───── Document segment

Sounds like he formalized an informal system that a manager I knew used. He worked on the principle that if no one hassled him about it there was no need to do it. Said using that priciple he only had to do about 25% of the work he was trying to do before he implimented it. I found out about that the third time I hit him up about something I needed. If you didn't hit him up about it two times in the two weeks after you made the request it wound up in his circular file.

graywolf
http://www.graywolfphoto.com
"Idiot Proof" <==> "Expert Proof"
-----------------------------------


Doug Franklin wrote:
On Tue, 11 Jan 2005 12:40:12 -0500, Graywolf wrote:


Or the fameous, "if you can put it off, it doesn't need doing anyway."


I used to work with a fellow that had an intriguing management process.

──────────

*Instructions*:
1. Answer these from the mailing-list post:
(a) About what percentage of his earlier workload did the manager say he had to do once he used his principle?
(b) How many times in the two weeks after a request did you have to hit him up to keep it out of his circular file?
(c) What web address is given under the name graywolf?
2. Resume the mailing-list post after its last sentence.
You won't need the listing that comes next.

───── Data rows

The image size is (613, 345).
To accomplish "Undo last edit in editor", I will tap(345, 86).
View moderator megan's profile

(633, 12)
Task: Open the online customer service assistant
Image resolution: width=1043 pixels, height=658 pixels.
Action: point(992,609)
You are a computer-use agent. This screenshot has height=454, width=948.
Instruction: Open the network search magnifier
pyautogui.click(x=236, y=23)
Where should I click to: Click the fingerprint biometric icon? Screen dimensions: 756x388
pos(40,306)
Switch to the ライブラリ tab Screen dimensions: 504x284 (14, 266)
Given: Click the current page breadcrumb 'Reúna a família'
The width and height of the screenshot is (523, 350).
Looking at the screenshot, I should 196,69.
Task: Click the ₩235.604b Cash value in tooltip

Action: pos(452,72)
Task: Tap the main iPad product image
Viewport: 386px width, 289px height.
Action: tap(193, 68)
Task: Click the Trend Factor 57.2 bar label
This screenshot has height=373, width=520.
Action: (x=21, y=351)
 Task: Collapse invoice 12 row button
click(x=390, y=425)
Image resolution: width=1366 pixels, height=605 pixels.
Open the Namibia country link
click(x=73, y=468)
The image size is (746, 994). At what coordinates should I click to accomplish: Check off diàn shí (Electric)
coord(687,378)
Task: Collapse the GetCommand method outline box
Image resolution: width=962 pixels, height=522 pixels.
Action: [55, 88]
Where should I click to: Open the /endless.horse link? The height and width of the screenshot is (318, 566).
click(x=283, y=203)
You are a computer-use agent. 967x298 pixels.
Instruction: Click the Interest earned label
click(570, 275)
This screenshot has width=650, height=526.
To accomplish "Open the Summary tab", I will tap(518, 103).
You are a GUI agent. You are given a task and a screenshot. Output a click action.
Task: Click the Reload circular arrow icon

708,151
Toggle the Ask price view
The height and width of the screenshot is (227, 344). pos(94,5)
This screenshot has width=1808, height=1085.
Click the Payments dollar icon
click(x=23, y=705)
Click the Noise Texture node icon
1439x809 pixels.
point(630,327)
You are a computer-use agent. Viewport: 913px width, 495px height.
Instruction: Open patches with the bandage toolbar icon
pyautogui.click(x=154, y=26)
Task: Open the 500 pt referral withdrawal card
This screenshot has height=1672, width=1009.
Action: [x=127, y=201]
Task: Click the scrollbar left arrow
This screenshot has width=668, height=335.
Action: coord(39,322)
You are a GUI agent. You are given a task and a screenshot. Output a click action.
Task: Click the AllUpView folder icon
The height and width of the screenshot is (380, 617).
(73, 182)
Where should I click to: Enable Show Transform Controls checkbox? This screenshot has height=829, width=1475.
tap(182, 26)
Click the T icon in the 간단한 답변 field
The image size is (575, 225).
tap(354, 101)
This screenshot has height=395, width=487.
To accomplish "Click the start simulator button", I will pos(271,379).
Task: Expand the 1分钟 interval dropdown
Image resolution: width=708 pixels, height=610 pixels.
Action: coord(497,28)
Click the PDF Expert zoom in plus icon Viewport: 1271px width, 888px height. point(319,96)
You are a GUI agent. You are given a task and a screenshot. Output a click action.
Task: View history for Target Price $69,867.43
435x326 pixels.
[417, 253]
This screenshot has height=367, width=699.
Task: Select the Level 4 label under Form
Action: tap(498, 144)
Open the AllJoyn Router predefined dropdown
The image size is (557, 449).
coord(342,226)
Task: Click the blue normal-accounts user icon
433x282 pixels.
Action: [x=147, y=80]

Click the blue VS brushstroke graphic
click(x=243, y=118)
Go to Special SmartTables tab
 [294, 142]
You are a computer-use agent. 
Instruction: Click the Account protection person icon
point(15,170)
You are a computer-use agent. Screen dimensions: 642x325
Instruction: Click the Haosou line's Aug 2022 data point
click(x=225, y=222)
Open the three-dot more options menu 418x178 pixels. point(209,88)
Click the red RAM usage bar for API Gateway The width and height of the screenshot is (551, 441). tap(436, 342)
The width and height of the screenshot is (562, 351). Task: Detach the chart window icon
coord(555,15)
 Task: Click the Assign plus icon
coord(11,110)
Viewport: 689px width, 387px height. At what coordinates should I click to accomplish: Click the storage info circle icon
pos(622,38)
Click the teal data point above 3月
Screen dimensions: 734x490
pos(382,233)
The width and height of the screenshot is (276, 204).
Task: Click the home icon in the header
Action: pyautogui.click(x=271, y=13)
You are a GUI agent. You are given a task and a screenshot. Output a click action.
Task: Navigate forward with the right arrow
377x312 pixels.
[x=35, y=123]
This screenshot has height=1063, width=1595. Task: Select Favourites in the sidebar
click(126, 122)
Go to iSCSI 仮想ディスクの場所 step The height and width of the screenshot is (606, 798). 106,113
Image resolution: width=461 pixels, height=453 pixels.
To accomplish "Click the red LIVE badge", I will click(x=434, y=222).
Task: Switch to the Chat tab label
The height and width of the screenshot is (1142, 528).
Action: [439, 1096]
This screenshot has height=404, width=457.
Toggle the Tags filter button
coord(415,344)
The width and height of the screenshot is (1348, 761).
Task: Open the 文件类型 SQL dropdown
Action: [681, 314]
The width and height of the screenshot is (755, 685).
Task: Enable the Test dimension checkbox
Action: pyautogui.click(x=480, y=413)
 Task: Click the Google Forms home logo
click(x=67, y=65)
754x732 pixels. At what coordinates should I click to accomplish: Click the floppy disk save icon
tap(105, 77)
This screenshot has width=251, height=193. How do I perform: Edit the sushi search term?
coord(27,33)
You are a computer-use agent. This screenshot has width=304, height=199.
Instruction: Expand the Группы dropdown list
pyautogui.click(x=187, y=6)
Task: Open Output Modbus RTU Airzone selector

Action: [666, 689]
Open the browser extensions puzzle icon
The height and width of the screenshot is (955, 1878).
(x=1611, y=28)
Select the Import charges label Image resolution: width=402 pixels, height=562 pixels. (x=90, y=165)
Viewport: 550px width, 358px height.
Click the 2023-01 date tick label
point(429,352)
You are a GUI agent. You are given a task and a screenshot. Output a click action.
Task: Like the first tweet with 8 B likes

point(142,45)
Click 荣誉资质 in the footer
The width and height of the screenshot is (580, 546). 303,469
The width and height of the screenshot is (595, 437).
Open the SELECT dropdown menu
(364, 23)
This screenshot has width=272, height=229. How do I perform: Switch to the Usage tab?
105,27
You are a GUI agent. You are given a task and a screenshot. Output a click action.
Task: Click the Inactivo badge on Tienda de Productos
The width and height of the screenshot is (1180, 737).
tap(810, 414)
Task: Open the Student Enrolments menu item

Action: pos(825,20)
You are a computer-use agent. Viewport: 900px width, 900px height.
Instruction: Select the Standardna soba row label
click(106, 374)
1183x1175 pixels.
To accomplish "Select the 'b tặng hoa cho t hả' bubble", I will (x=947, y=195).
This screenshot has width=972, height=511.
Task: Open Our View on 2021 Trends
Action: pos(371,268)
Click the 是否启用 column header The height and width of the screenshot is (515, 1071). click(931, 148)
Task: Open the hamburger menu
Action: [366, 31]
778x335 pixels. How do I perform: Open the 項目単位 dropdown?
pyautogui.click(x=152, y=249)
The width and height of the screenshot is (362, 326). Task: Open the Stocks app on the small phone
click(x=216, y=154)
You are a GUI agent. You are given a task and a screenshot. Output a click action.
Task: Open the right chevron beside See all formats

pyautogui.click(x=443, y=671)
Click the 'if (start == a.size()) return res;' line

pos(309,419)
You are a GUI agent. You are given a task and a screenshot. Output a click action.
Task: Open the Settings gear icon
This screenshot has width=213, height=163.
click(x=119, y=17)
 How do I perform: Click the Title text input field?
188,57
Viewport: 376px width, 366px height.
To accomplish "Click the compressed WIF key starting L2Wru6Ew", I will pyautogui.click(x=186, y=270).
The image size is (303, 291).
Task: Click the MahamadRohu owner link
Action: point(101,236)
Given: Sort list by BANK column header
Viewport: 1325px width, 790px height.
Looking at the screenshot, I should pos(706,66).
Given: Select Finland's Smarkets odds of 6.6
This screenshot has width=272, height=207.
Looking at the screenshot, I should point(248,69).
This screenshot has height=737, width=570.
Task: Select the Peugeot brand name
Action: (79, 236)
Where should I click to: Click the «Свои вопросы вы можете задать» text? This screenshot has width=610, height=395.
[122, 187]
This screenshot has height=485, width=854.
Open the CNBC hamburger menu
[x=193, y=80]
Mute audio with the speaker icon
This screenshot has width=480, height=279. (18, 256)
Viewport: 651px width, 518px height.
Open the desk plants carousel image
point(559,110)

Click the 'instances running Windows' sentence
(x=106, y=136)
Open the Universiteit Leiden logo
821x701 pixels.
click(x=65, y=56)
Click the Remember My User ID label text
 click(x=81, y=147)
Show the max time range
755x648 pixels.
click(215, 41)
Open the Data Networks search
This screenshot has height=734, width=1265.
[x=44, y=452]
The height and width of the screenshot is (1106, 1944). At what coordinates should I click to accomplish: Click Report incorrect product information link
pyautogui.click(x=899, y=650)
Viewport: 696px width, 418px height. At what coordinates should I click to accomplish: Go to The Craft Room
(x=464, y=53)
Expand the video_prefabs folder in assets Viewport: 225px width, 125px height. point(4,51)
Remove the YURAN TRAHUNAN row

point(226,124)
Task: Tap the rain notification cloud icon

──────────

*Solved tasks*:
1.
(a) About 25%.
(b) Two times.
(c) http://www.graywolfphoto.com

2.
 He created nine piles of documents/tasks on the credenza behind his
desk, laid out 3 x 3 like a tic-tac-toe board.  From left to right, the
columns were high priority, normal priority, low priority.  From bottom
to top, the rows were this week, last week, before that.  So, the whole
grid looked like:


oldest | oldest | oldest high pri | normal pri | low pri -----------+--------------+---------- last week | last week | last week high pri | normal pri | low pri -----------+--------------+---------- this week | this week | this week high pri | normal pri | low pri

Every monday morning, he threw away the top row and the rightmost
column and rearranged the remaining documents.  His logic was that if
no one had asked about it since before last week, it wasn't important
anyway.  And if it wasn't at least normal priority, he didn't have the
resources to deal with it.  He'd been doing it for twenty odd years,
and had a remarkably successful track record, so it must have worked
better than it sounded on the surface. :-)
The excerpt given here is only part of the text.